# export_utils

`matching.export_utils`

Utilities for cleaning and exporting energy community matching results.

## Functions

| Name | Description |
|----|----|
| [check_for_issues](#nova_ec.matching.export_utils.check_for_issues) | Check for any remaining issues in the cleaned DataFrame. |
| [clean_column](#nova_ec.matching.export_utils.clean_column) | Clean a single column of text data. |
| [clean_dataframe_parallel](#nova_ec.matching.export_utils.clean_dataframe_parallel) | Clean DataFrame columns in parallel with progress visualization. |
| [diagnose_problematic_columns](#nova_ec.matching.export_utils.diagnose_problematic_columns) | Perform detailed diagnostics on potentially problematic columns. |
| [export_results](#nova_ec.matching.export_utils.export_results) | Clean and export results to CSV file with proper formatting. |
| [get_text_columns](#nova_ec.matching.export_utils.get_text_columns) | Identify potential text columns that need cleaning. |

### check_for_issues

``` python
matching.export_utils.check_for_issues(df)
```

Check for any remaining issues in the cleaned DataFrame.
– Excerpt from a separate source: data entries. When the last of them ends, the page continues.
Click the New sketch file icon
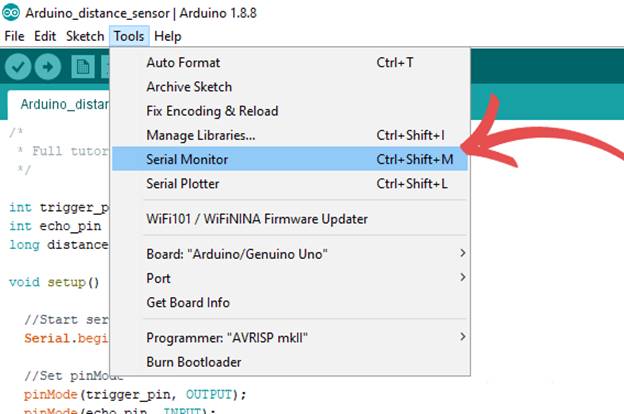 tap(83, 66)
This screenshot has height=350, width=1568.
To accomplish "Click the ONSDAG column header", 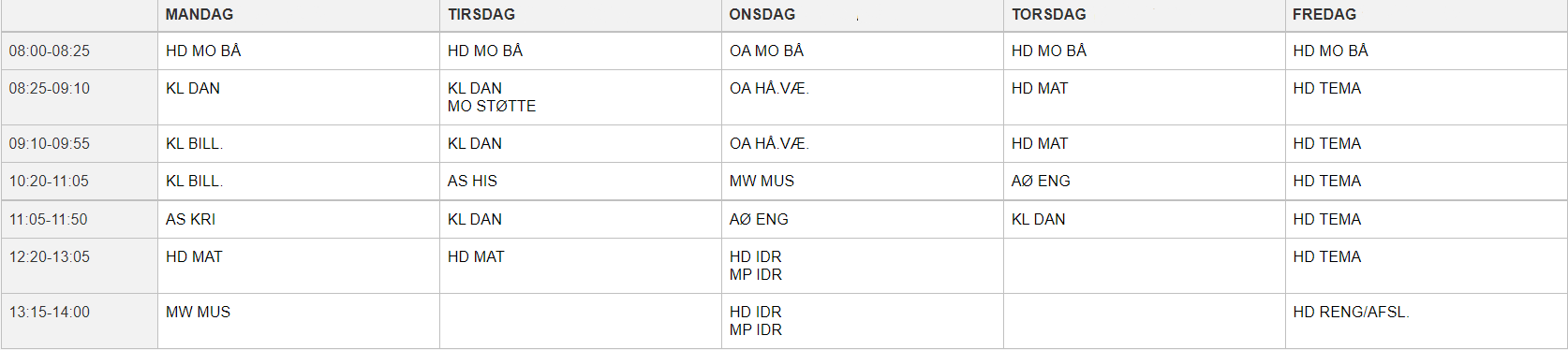I will point(762,15).
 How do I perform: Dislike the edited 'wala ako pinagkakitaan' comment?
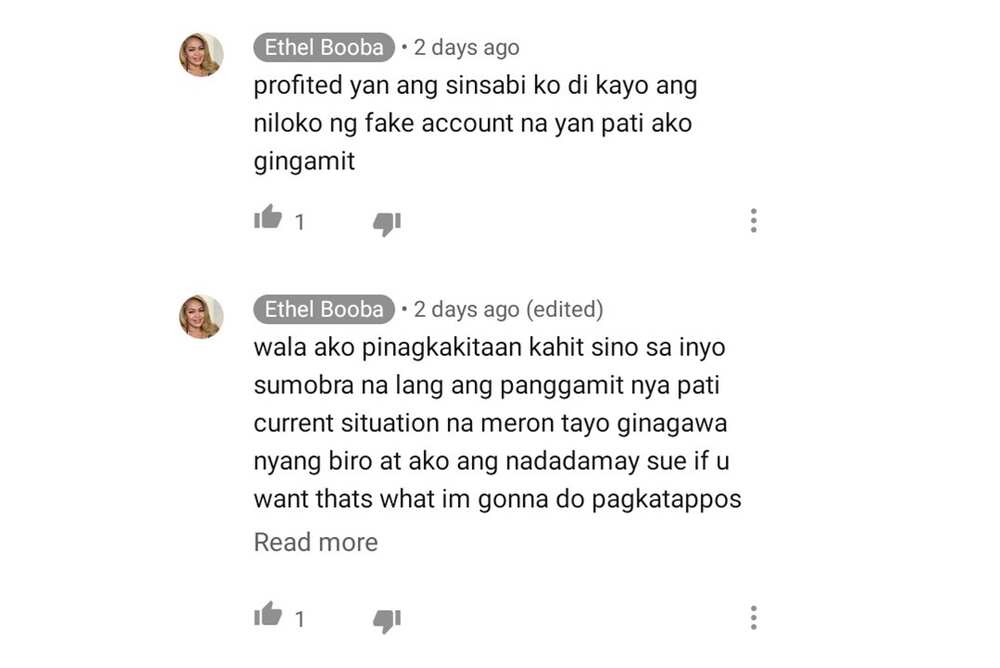pyautogui.click(x=387, y=621)
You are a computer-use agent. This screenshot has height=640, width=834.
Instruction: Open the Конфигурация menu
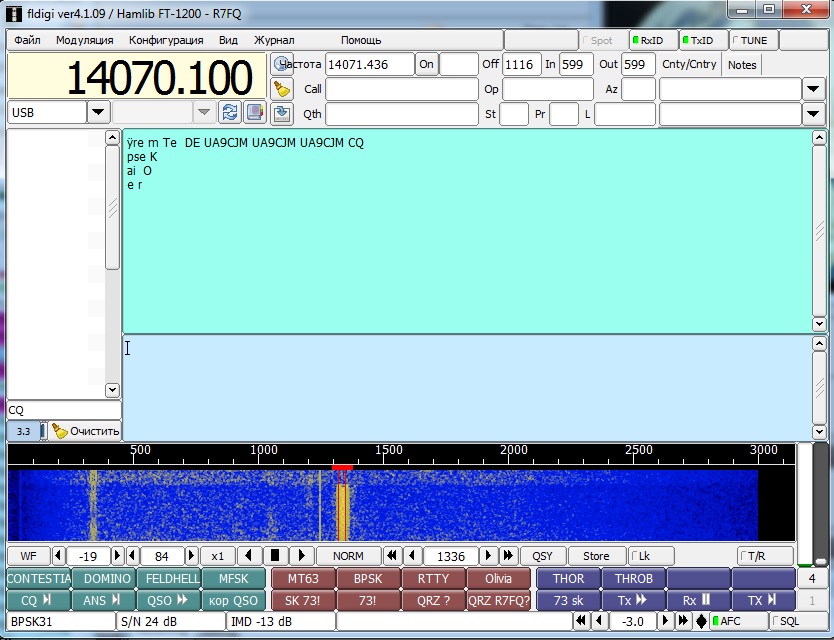coord(166,40)
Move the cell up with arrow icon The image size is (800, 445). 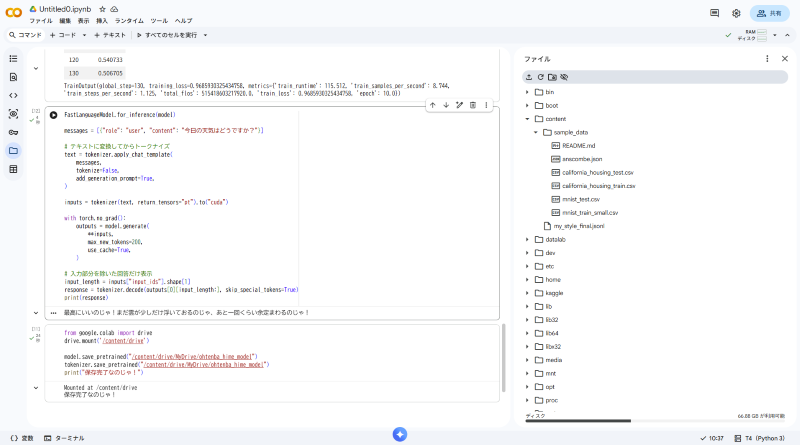pyautogui.click(x=432, y=105)
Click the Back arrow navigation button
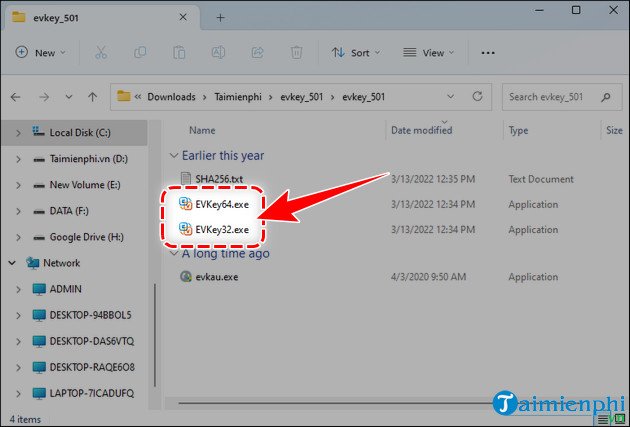Screen dimensions: 630x427 (x=16, y=97)
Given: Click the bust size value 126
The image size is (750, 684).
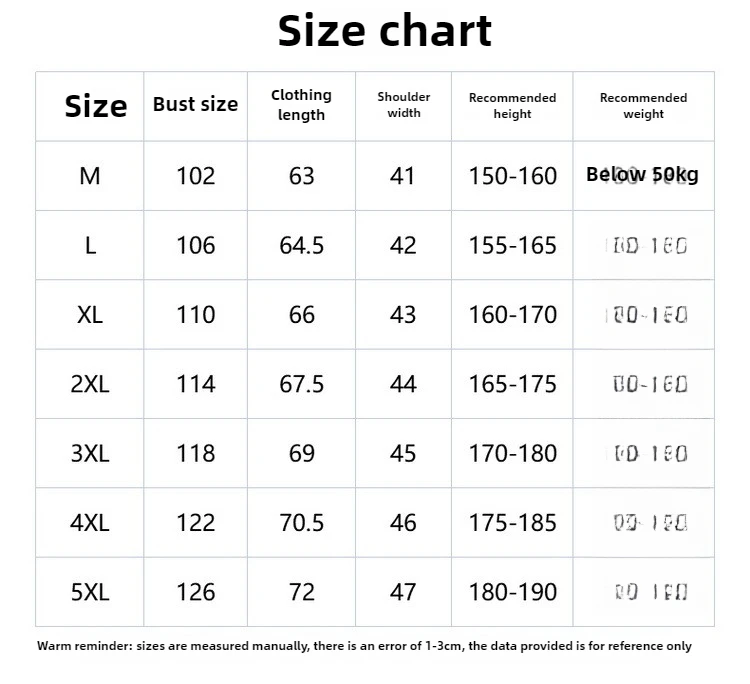Looking at the screenshot, I should pyautogui.click(x=195, y=592).
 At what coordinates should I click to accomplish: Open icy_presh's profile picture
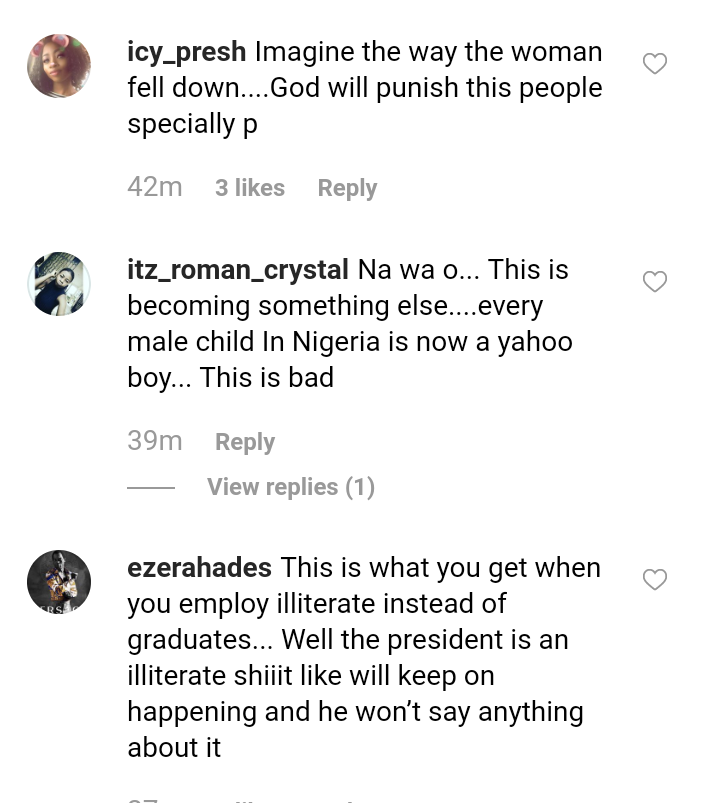coord(59,66)
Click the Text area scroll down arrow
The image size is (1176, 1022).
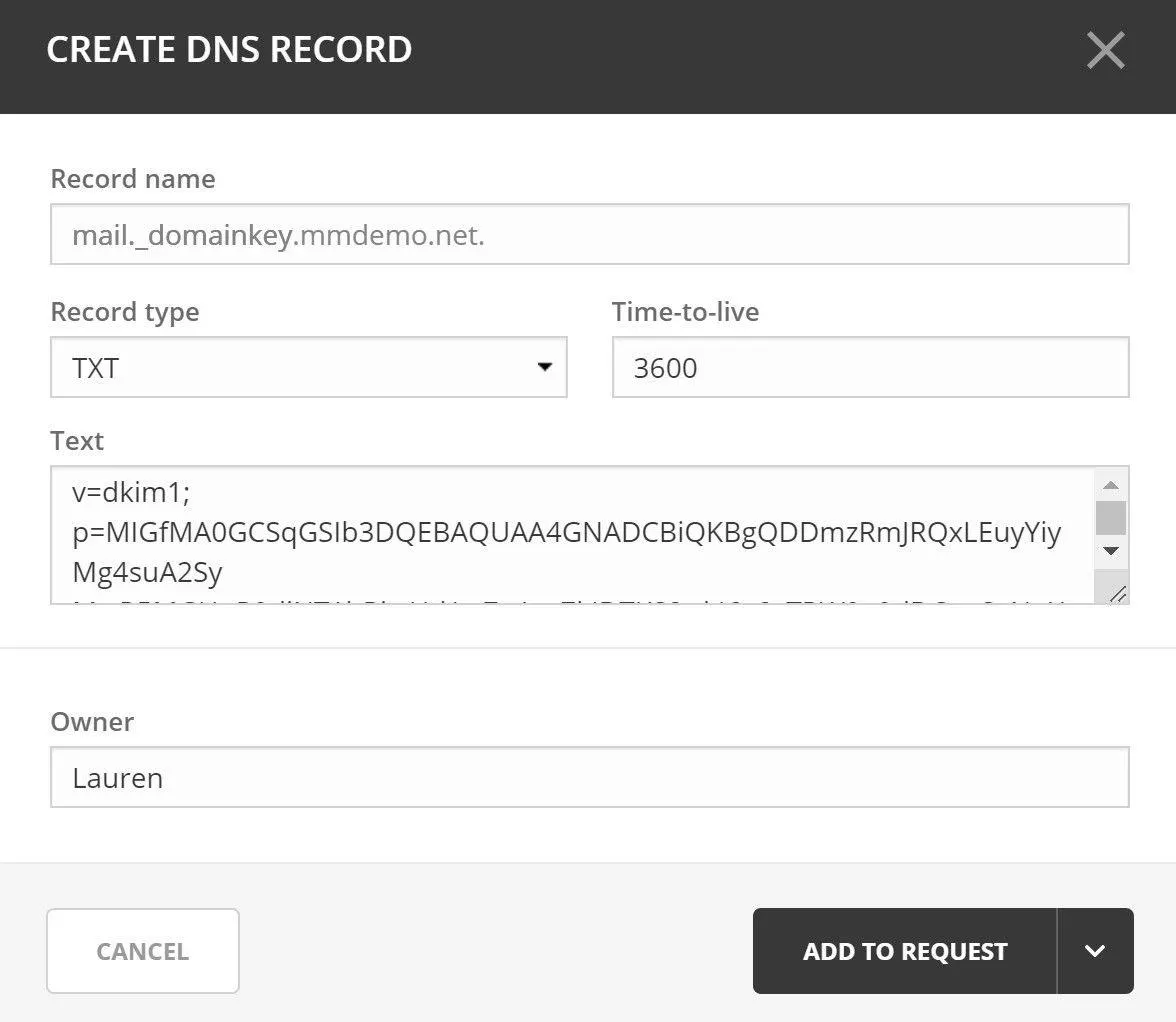click(x=1111, y=550)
Args: df: DataFrame to check

Returns: Dictionary of issues found by column and type

### clean_column

``` python
matching.export_utils.clean_column(args)
```

Clean a single column of text data.

Args: args: Tuple containing (column_name, series)

Returns: Tuple of (column_name, cleaned_series)

### clean_dataframe_parallel

``` python
matching.export_utils.clean_dataframe_parallel(df, max_workers=None)
```

Clean DataFrame columns in parallel with progress visualization.

Args: df: DataFrame to clean max_workers: Maximum number of worker threads (defaults to CPU count)

Returns: Cleaned DataFrame

### diagnose_problematic_columns

``` python
matching.export_utils.diagnose_problematic_columns(df, columns=None)
```

Perform detailed diagnostics on potentially problematic columns.

Args: df: DataFrame to analyze columns: List of columns to check (if None, will check all text columns)

Returns: Dictionary with detailed diagnostics per column

### export_results

``` python
matching.export_utils.export_results(
    df,
    output_path,
    parallel_workers=None,
    verify=True,
)
```

Clean and export results to CSV file with proper formatting.

Args: df: DataFrame to export output_path: Path to save the CSV file parallel_workers: Number of threads for parallel processing verify: Whether to verify the exported file

Returns: True if export was successful, False otherwise

### get_text_columns

``` python
matching.export_utils.get_text_columns(df)
```

Identify potential text columns that need cleaning.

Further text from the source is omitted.